── GIVEN ENTRIES

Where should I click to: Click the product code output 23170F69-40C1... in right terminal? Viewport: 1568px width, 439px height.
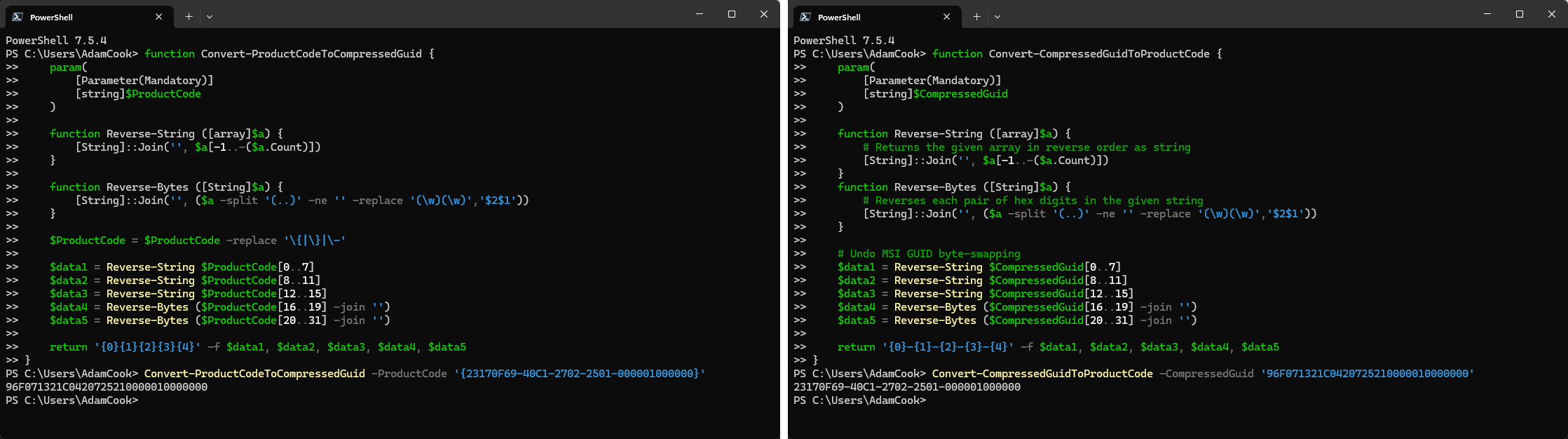907,387
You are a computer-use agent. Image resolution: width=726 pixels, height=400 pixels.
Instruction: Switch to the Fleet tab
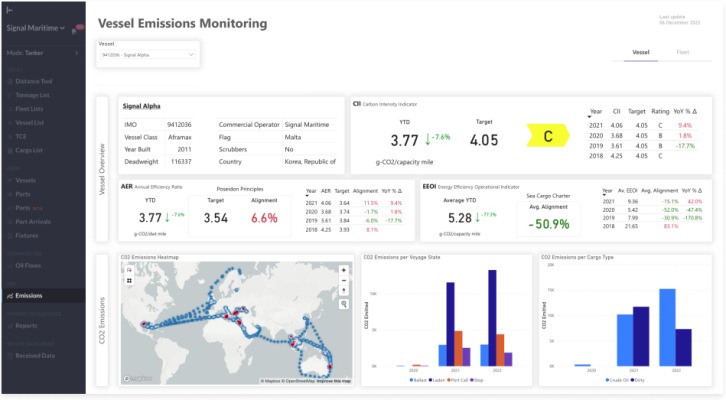coord(682,51)
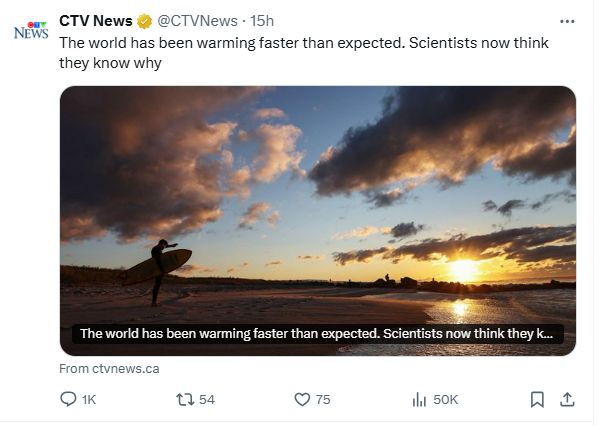Image resolution: width=615 pixels, height=426 pixels.
Task: Click the share upload arrow icon
Action: [x=567, y=399]
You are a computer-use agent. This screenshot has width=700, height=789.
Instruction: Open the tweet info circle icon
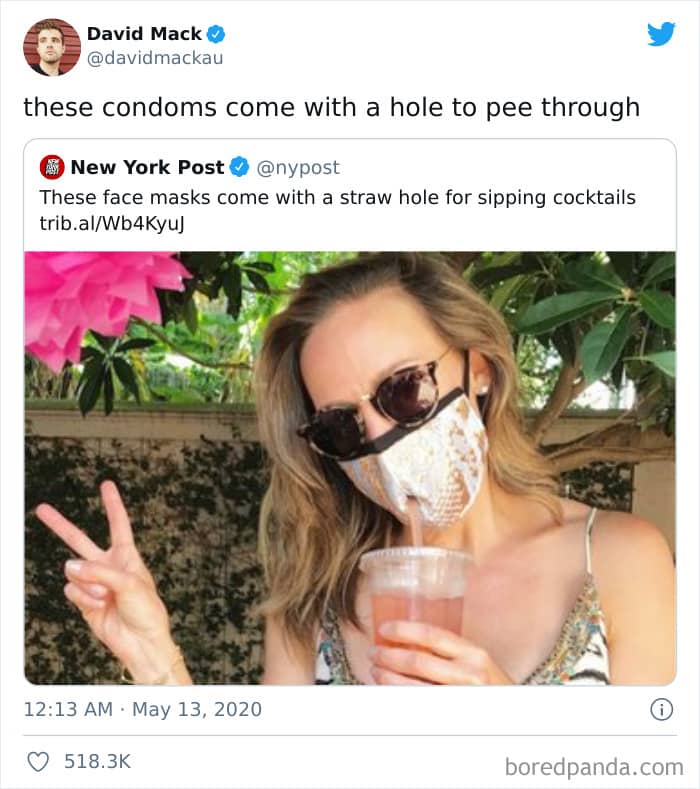(661, 709)
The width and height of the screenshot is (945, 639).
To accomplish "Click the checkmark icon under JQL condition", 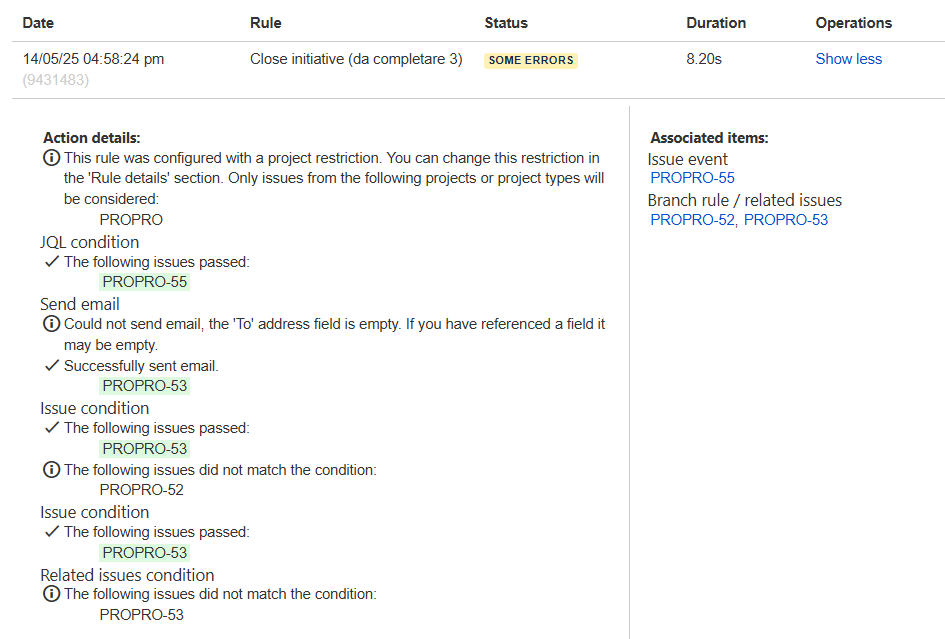I will (51, 262).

────

## TASK TO CARRY OUT:
The lines wanted are those from the start of the material above through the line with "The width and", both included; print them exactly and skip any picture.

## FINISHED EXERCISE:
Where should I click to: Click the product code output 23170F69-40C1... in right terminal? Viewport: 1568px width, 439px height.
907,387
You are a computer-use agent. Image resolution: width=726 pixels, height=400 pixels.
Instruction: Switch to the Fleet tab
coord(682,51)
Image resolution: width=615 pixels, height=426 pixels.
Task: Click the share upload arrow icon
Action: [x=567, y=399]
You are a computer-use agent. This screenshot has width=700, height=789.
Instruction: Open the tweet info circle icon
(661, 709)
The width and height of the screenshot is (945, 639).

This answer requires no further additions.